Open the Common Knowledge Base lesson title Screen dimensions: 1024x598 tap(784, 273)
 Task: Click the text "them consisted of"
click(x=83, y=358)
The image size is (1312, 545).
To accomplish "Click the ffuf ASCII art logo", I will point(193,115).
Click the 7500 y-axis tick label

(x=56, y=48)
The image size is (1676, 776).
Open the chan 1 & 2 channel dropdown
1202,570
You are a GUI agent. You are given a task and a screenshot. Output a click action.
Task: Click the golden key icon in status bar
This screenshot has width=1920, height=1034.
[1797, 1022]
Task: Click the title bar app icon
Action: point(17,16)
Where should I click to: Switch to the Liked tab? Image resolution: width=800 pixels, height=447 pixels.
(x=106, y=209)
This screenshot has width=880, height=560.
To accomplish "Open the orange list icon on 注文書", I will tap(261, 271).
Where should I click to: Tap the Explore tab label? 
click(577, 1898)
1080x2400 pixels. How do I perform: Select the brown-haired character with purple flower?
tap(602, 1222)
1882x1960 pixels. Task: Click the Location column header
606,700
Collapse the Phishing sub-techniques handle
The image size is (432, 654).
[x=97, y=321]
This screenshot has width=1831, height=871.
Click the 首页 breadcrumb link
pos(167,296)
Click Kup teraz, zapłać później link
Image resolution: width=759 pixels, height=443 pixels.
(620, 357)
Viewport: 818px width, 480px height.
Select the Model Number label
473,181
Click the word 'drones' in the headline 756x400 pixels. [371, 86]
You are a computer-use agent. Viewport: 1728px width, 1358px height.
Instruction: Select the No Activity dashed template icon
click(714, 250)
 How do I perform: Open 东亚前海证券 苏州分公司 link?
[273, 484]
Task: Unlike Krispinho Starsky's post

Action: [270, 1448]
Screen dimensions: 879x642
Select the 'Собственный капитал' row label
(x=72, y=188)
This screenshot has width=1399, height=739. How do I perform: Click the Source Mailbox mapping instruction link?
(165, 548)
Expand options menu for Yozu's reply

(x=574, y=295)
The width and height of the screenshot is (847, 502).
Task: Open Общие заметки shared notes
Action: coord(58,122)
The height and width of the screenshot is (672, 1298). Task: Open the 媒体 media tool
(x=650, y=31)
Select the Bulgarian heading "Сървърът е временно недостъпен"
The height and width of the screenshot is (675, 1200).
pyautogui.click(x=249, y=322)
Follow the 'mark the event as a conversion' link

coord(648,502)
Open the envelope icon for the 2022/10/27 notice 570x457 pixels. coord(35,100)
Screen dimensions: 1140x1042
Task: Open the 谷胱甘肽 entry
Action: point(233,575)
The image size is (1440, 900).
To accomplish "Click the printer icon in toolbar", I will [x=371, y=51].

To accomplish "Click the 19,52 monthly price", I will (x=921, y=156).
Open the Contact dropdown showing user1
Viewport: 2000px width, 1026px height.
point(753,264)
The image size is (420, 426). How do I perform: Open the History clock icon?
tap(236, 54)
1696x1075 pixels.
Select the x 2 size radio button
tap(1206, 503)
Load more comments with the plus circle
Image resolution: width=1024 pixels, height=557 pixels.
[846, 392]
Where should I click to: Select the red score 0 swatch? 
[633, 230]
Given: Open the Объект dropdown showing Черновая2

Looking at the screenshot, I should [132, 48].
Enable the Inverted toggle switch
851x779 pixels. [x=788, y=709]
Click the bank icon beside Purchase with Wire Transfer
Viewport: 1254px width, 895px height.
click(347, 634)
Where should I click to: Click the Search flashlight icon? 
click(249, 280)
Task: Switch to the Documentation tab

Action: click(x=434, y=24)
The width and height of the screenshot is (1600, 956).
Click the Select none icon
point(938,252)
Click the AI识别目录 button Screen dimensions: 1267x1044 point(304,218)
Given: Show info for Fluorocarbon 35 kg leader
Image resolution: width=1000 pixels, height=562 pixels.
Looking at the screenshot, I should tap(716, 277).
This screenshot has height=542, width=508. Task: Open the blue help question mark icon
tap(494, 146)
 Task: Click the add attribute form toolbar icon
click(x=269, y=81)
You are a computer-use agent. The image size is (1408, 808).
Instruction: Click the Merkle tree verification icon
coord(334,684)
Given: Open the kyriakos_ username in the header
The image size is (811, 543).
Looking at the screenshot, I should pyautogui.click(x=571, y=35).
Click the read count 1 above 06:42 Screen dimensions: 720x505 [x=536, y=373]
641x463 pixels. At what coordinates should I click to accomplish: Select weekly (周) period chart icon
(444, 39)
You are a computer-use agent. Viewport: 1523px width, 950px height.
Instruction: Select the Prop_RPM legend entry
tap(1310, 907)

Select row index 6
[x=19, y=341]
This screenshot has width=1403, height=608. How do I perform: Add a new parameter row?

WHAT YOU HAVE TO DO:
Go to the line with "Given: Show info" in the entries above and repeat every line from there through the line with "You are a computer-use agent. Viewport: 1523px", exactly and with no other text.

ANSWER:
Given: Show info for Fluorocarbon 35 kg leader
Image resolution: width=1000 pixels, height=562 pixels.
Looking at the screenshot, I should tap(716, 277).
This screenshot has height=542, width=508. Task: Open the blue help question mark icon
tap(494, 146)
 Task: Click the add attribute form toolbar icon
click(x=269, y=81)
You are a computer-use agent. The image size is (1408, 808).
Instruction: Click the Merkle tree verification icon
coord(334,684)
Given: Open the kyriakos_ username in the header
The image size is (811, 543).
Looking at the screenshot, I should pyautogui.click(x=571, y=35).
Click the read count 1 above 06:42 Screen dimensions: 720x505 [x=536, y=373]
641x463 pixels. At what coordinates should I click to accomplish: Select weekly (周) period chart icon
(444, 39)
You are a computer-use agent. Viewport: 1523px width, 950px height.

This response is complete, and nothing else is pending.